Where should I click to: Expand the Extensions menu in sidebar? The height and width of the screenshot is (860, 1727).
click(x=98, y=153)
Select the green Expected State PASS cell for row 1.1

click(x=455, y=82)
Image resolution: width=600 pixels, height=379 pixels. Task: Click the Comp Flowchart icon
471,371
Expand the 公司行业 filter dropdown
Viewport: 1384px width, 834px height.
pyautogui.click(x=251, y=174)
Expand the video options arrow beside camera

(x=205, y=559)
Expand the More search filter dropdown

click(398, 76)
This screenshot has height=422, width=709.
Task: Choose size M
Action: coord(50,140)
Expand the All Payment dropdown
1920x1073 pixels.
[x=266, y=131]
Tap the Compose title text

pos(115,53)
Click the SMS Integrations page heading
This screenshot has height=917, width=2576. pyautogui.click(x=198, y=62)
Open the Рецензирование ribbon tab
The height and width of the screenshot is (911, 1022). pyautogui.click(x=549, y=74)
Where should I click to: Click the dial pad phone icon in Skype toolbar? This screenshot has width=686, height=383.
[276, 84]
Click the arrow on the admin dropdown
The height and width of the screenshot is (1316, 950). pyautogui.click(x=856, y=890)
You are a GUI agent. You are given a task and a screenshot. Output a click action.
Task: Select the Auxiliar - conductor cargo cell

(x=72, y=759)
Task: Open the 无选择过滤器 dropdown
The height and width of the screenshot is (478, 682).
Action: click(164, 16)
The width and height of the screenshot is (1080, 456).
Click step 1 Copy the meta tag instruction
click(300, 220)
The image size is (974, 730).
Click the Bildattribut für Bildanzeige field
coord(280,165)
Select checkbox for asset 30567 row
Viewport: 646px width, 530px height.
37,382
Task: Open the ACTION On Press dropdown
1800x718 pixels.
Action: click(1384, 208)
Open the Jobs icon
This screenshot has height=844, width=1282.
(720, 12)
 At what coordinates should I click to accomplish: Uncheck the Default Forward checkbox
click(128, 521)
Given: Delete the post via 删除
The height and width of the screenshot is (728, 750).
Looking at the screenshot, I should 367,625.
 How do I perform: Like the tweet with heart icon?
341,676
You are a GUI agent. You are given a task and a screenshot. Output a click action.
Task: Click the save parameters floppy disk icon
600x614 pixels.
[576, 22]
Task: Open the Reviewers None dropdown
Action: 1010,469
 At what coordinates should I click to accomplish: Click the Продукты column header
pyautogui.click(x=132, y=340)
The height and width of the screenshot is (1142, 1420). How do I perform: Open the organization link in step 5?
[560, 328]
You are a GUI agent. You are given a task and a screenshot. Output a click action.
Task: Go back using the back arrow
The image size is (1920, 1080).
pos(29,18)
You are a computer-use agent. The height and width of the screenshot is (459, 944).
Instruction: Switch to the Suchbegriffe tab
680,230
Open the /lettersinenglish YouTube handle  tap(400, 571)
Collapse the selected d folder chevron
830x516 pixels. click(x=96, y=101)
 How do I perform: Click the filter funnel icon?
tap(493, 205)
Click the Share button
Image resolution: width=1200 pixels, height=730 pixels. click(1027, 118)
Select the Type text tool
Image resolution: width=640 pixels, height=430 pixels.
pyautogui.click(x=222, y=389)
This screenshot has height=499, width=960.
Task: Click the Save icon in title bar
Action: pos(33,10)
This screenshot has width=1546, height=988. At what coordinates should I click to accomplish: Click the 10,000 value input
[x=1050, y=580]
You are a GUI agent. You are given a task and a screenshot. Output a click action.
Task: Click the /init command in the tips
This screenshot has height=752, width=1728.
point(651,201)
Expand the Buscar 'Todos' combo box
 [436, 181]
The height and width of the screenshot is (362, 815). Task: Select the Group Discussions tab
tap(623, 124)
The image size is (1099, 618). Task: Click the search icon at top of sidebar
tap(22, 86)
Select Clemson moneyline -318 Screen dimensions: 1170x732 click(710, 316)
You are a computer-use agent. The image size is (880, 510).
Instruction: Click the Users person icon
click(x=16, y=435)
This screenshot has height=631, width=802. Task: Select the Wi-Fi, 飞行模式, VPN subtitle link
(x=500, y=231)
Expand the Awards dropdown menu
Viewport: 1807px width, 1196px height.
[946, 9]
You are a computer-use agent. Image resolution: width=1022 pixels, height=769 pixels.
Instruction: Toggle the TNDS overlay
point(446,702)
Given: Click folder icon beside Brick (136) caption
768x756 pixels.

☆ ☆ ☆ ☆ ☆

**What the exercise asks:**
Above are the records. Print exactly, and only, the lines from the line with "Click the SMS Integrations page heading" to the line with "The image size is (974, 730).", both inclusive.

**Answer section:**
Click the SMS Integrations page heading
This screenshot has height=917, width=2576. pyautogui.click(x=198, y=62)
Open the Рецензирование ribbon tab
The height and width of the screenshot is (911, 1022). pyautogui.click(x=549, y=74)
Where should I click to: Click the dial pad phone icon in Skype toolbar? This screenshot has width=686, height=383.
[276, 84]
Click the arrow on the admin dropdown
The height and width of the screenshot is (1316, 950). pyautogui.click(x=856, y=890)
You are a GUI agent. You are given a task and a screenshot. Output a click action.
Task: Select the Auxiliar - conductor cargo cell

(x=72, y=759)
Task: Open the 无选择过滤器 dropdown
The height and width of the screenshot is (478, 682).
Action: click(164, 16)
The width and height of the screenshot is (1080, 456).
Click step 1 Copy the meta tag instruction
click(300, 220)
The image size is (974, 730).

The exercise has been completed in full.